Read that carefully – the requirement for a warrant exists solely where the device to be used to gather photons is "not in general public use."
As anyone knows, what the government and only the government has today, the rich will have tomorrow. What the rich have tomorrow the lumpen proletariat will have it the day after tomorrow – it is general public use that removes any prohibitions on use by government or other institutions.
Now consider the thermal imager. Fifteen years ago when Kyllo was decided, the devices were not in general use. Now, they are readily available. One ad reads: "Multispectral imaging – maximizes details and image sharpness, adds GPS location to images, self-calibrates for optimum image and accurate temperature calculation, combines infrared with visual input, records audio with the video which is directly stored in the iPhone photo gallery."
That description begins with "multispectral," meaning that it combines multiple wavelengths – visible light, infrared light, and GPS radio. The number of emanations that are capturable by devices that are in general public use is large and growing. You tell me, what does "appearing in public" mean as that variety grows? That multiple spectra are correlatable is hardly a surprise, but does your intuition tell you that the net effect is additive, that each new correlation adds "1" to some pre-existing sum? Or is the power of correlation such that each new one added does not increase a sum through addition but a product through multiplication like a compound interest sort of calculation?
This is the point: No society, no people need rules against things that are impossible. If your personal "expectation of privacy" is based on the impossibility of observability or even the impossibility of identifiability, then your logic, like that of the Supreme Court, is temporary and weak. A long view in the face of rapid technologic change is far harder.
In past months, well-informed individuals have warned about advances in artificial intelligence as being likely to introduce irreversible unintended effects that are permanently incompatible with fundamental values. In past months, well-informed individuals have warned about advances in genetic engineering as being likely to introduce irreversible unintended effects that are permanently incompatible with fundamental values. I am here to say that I side with those well-informed individuals in both cases, and hope that they, and you, side with me that advances in observability are introducing irreversible and unintended effects that are permanently incompatible with fundamental values.
It is easy to drift toward "making the best be the enemy of the good." Baking radio frequency identity tags in your microwave does not, in the end, do anything if your cellphone, Bluetooth gizmos, iris, and auto registration are each collected and then correlated. We cannot – nor should we waste political capital trying to – serially forbid collections by name or by type or by wavelength.

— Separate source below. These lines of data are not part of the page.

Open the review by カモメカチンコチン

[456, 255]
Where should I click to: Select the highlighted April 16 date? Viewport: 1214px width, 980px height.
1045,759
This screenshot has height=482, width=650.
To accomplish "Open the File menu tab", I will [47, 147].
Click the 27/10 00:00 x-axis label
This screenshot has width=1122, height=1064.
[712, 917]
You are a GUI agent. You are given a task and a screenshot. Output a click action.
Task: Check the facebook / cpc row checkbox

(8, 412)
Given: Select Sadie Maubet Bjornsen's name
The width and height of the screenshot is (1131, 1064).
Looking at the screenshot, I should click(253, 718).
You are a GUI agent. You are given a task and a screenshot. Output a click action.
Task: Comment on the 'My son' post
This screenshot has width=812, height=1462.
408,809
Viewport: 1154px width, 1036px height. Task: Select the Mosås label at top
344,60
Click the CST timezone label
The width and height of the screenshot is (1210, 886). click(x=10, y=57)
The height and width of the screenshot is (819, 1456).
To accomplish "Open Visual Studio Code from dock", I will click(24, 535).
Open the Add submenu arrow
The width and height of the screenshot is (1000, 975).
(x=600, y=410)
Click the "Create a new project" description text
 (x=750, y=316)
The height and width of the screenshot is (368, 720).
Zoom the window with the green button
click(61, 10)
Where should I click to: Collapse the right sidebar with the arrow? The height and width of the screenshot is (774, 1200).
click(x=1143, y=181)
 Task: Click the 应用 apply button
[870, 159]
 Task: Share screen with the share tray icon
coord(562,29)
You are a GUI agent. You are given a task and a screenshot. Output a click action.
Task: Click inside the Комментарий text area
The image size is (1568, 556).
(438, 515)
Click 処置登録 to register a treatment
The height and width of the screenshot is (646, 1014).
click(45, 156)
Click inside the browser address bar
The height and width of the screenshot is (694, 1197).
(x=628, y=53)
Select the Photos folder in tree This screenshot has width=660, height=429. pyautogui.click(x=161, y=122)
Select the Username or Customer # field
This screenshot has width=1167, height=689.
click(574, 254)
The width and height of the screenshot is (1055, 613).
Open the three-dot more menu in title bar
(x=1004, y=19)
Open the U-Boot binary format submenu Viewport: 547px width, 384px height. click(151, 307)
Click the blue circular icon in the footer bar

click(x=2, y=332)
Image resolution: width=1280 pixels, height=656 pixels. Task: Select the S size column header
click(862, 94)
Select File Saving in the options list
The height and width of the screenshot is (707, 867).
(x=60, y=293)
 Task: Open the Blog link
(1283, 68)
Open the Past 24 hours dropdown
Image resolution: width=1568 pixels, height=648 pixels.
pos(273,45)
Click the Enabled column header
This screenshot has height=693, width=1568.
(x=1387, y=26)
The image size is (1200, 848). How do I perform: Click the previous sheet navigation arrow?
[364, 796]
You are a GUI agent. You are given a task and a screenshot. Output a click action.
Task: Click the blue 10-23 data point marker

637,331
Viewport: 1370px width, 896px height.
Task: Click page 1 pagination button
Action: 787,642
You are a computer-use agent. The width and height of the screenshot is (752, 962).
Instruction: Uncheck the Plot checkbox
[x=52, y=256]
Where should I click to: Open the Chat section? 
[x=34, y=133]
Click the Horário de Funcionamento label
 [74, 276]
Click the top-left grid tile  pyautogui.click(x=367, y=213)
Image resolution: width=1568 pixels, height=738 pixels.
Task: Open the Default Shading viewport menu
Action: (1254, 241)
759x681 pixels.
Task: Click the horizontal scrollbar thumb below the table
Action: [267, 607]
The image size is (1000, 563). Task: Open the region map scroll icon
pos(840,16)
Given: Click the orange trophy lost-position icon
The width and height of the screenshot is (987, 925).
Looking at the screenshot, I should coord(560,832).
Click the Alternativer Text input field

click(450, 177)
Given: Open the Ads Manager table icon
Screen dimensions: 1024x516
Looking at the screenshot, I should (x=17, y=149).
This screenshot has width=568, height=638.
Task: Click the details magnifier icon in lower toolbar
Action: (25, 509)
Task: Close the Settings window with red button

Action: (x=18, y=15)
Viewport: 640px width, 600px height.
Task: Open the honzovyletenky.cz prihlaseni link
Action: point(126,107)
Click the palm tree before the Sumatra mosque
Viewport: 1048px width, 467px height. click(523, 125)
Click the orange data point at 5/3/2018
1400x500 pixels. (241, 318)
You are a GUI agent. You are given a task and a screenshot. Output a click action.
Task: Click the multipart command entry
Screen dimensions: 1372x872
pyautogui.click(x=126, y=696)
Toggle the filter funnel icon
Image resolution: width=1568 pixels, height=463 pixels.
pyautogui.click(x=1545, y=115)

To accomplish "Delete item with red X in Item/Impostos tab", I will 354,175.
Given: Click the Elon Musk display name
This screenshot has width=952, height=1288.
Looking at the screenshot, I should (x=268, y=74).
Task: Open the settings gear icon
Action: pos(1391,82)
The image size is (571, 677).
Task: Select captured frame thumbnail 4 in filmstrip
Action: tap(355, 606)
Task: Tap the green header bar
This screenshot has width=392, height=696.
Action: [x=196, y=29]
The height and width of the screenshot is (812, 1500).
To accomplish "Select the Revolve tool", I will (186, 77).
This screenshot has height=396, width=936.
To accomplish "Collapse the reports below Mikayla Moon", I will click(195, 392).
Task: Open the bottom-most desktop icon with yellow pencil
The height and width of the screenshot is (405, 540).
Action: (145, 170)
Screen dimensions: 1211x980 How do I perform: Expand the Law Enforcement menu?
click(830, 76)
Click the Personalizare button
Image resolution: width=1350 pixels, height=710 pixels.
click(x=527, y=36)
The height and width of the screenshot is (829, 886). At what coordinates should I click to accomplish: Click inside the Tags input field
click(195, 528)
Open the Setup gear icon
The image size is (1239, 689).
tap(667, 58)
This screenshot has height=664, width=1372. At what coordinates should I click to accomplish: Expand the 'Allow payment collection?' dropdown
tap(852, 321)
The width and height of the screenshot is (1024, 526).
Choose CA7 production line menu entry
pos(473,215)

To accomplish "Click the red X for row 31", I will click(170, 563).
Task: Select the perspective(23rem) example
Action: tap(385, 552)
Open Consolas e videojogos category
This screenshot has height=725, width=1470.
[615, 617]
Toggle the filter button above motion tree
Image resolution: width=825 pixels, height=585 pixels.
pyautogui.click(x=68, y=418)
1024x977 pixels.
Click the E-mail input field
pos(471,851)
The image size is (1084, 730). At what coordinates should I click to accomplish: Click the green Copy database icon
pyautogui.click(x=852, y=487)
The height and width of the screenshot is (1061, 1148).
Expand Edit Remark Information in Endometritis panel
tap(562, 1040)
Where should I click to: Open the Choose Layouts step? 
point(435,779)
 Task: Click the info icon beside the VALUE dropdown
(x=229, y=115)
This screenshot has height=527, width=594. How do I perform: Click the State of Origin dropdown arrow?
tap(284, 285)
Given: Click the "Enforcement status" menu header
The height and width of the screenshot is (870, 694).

We can only sabotage use. We must change liability law so thoroughly and so substantially that data acquisition is no different from stockpiling combinations of lethal chemicals that grow increasingly dangerous as their varieties increase. There is no mechanistic difference whatsoever between personalization and targeting save for the intent of the analyst. To believe otherwise is to believe in the Tooth Fairy. To not care is to abandon your duty.
Dan Geer is the chief information security officer for In-Q-Tel, a not-for-profit investment firm that works to invest in technology that supports the missions of the Central Intelligence Agency and the broader US intelligence community.